Monday, November 02, 2020

Jan's Sign




My neighbor Jan has been updating this sign every day for the past 250+ days. (I only know the figure because, on the other side, he’s also been tallying the number of days in quarantine.)

 

Mostly, I’ve appreciated this countdown. Whenever the shitstorm got too big to see, it was good to have a small, undeniable number to focus on—if only for a moment, during my morning walk with the dog. “November 3 is election day” turned out to be one of the few real-world truths that couldn’t be corrupted by delusion, woo-woo, or conspiracy-mongering.

 

It’s surreal, though, after four years of hell (maybe five, since COVID-time ages you twice as fast) to finally be here, on the eve of whatever’s going to happen tomorrow.

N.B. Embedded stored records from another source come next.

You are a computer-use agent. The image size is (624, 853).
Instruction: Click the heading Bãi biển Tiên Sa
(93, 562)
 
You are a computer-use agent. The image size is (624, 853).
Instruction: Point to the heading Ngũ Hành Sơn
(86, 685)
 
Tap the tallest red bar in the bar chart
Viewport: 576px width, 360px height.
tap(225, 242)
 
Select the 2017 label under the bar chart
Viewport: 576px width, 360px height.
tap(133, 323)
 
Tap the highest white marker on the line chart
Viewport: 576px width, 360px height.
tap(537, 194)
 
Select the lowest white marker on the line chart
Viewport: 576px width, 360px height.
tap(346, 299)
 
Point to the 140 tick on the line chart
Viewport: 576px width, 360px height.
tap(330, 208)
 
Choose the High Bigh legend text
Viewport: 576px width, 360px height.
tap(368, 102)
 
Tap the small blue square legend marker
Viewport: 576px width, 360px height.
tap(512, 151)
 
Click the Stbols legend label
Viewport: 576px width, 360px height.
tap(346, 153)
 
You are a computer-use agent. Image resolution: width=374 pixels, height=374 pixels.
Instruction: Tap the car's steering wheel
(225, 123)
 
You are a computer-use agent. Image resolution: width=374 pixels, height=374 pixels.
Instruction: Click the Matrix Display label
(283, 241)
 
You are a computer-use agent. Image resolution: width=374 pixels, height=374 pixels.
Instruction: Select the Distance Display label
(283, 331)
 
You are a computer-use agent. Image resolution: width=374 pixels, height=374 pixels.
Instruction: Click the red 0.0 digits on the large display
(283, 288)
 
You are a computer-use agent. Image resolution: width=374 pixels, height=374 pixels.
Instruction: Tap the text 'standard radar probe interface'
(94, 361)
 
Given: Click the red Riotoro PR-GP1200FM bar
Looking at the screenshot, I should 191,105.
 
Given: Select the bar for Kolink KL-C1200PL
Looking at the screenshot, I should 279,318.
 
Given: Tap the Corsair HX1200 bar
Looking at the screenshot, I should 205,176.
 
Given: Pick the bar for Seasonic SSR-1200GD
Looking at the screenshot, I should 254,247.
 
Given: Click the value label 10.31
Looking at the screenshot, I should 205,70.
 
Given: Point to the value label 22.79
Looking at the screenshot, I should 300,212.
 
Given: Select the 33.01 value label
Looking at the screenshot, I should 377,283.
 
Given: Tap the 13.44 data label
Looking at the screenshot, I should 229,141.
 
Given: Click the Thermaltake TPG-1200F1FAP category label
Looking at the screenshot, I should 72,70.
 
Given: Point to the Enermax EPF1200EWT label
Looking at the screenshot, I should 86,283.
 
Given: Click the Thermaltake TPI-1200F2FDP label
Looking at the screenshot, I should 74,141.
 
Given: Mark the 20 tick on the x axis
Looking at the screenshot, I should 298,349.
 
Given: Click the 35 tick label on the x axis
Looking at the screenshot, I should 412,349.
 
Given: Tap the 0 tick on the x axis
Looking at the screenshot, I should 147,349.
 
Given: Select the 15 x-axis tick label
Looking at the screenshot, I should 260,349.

I’m guardedly optimistic, in a don’t-hold-me-to-it kind of way. The data is certainly more encouraging than it was in 2016. And while the man in the White House and his crew may be good at being bad, they’re not superhuman—their luck will eventually run out. Still, facts are not feelings, and I’m more anxious about the torrent of emotion that’s coming. 

 

This past weekend, I was surprised to awaken from the kind of deep sleep I hadn’t experienced since I was a kid. The morning light glowed burnt-orange and red—colors that had come late to the trees in our part of town. I let myself sink into bed for a while, immersed in what I now suspect was something like the “oceanic feeling” that Romain Rolland once spoke of—exhausted but energized, and with no sense of separation from the world. But I couldn’t tell if my heart was healing, or steeling itself.

 

So many people have lost so much in such a short period of time. We have so much work to do, and to un-do. But I’ve been thinking of MLK’s famous phrase, and reminding myself that, even if the moral universe is less of an arc than a zig-zag, he was absolutely right—it moves toward justice. Let’s move it that way tomorrow.